Amados, existen dolencias que los médicos de esta tierra

no entienden ni pueden solucionar. En sus vanos intentos y limitaciones, los especialistas les recetan a las personas somníferos o bien electrochoques. Sin embargo, lo único que hace la ciencia es mandar al paciente otra vez a su casa, sacudido por las descargas eléctricas recibidas y soñolientas, ¿por qué? Porque la medicina humana se encuentra sin recursos ante las enfermedades espirituales y las dolencias del alma, que tan solo un milagroso toque divino puede sanar y restaurar. Jesucristo es el único especialista que puede sanarle de la depresión, y de toda enfermedad moral que esté afectando su vida. Imagínese el encuentro del leproso con Jesús. Cuando el primero oye que se acerca una multitud, se levanta, listo para pregonar su condición de inmundo y verlos apartarse de su camino. La caravana se detiene, en efecto, observando en silencio a ese monstruo que se aproxima, desfigurado por la enfermedad y hediondo. Pero, cuando alza la mirada, ve a alguien que, en vez de alejarse como los demás, se acerca a él.

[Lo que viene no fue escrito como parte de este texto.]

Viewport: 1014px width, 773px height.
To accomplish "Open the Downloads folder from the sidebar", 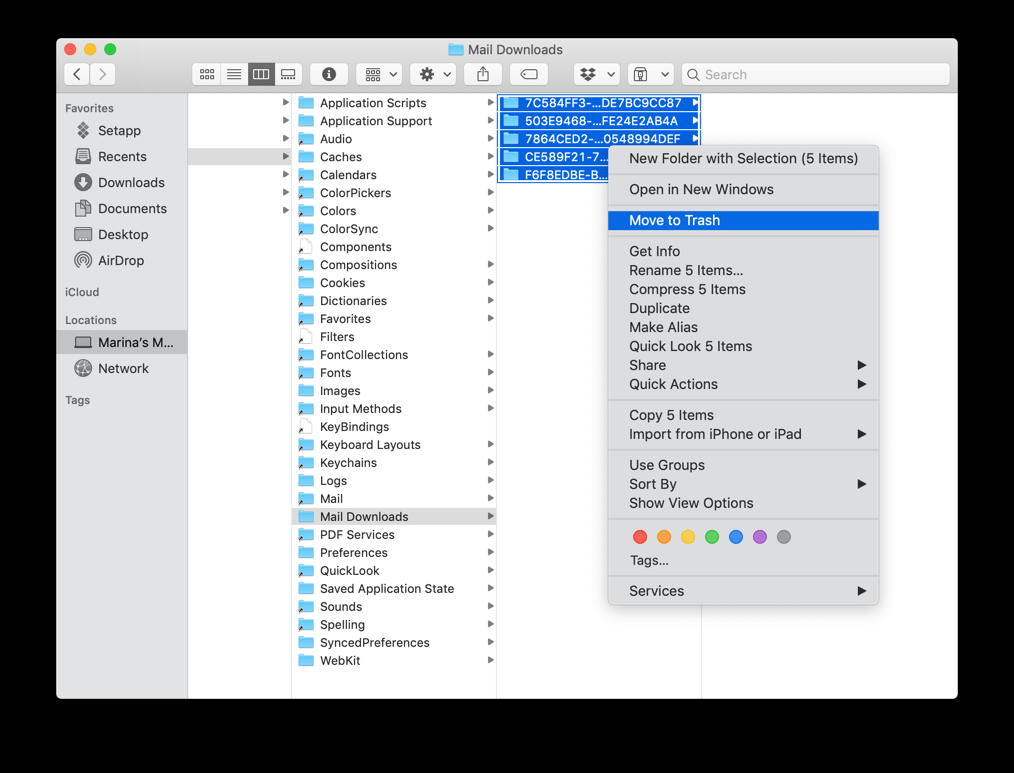I will pyautogui.click(x=130, y=182).
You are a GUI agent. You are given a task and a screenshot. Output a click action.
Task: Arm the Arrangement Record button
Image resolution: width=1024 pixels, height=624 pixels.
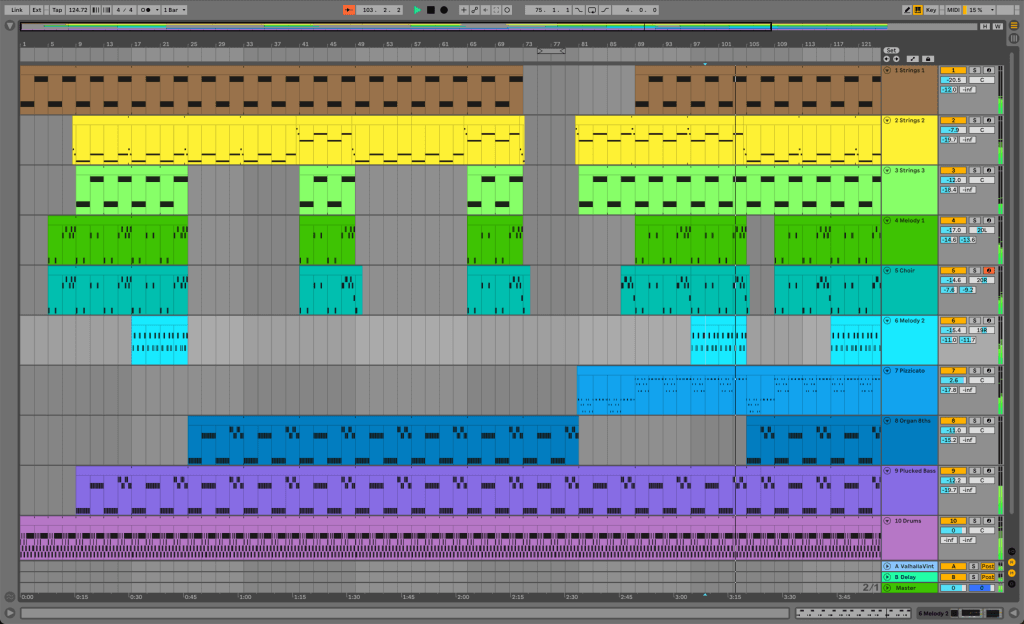pyautogui.click(x=444, y=10)
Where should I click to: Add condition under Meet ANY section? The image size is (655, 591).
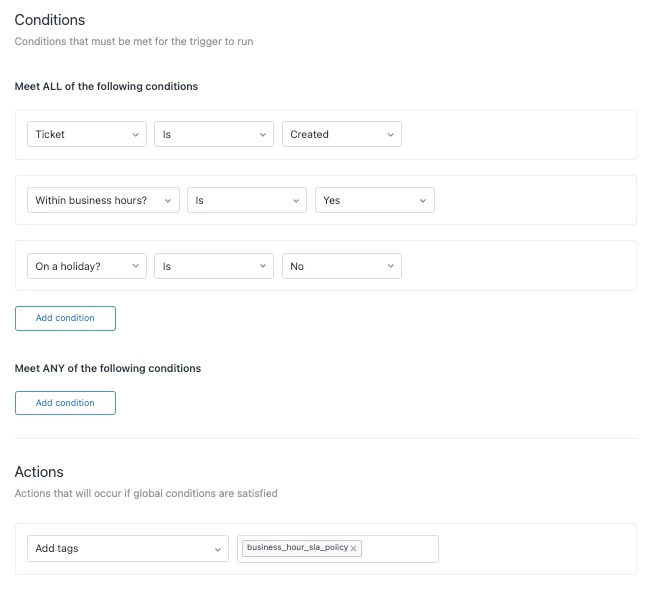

Amado, ¡Cristo no es como los demás! Haga como el leproso, quien “se postró con el rostro en tierra y le rogó, diciendo: Señor, si quieres, puedes limpiarme” (Lc. 5:12).

La reacción de Cristo y los efectos de su toque divino no se hicieron esperar: “Entonces, extendiendo Él la mano, le tocó, diciendo: Quiero, sé limpio. Y al instante la lepra se fue de él... sino ve, le dijo, muéstrate al sacerdote, y ofrece por tu purificación, según mandó Moisés, para testimonio a ellos” (Lc. 5:13-14). El pecado destruye y desfigura, pero el toque purificador de Cristo entraña la restauración del individuo.

Amigo que lee estas líneas, solo Cristo puede hacer de usted un hombre o una mujer nueva, y le permitirá recuperar lo que la lepra del pecado le ha arrebatado. Pídale a Dios misericordia, Él extenderá su mano y le tocará con Su poder. No se quede manchado; todavía hay limpieza en Cristo para usted. Dios le bendiga.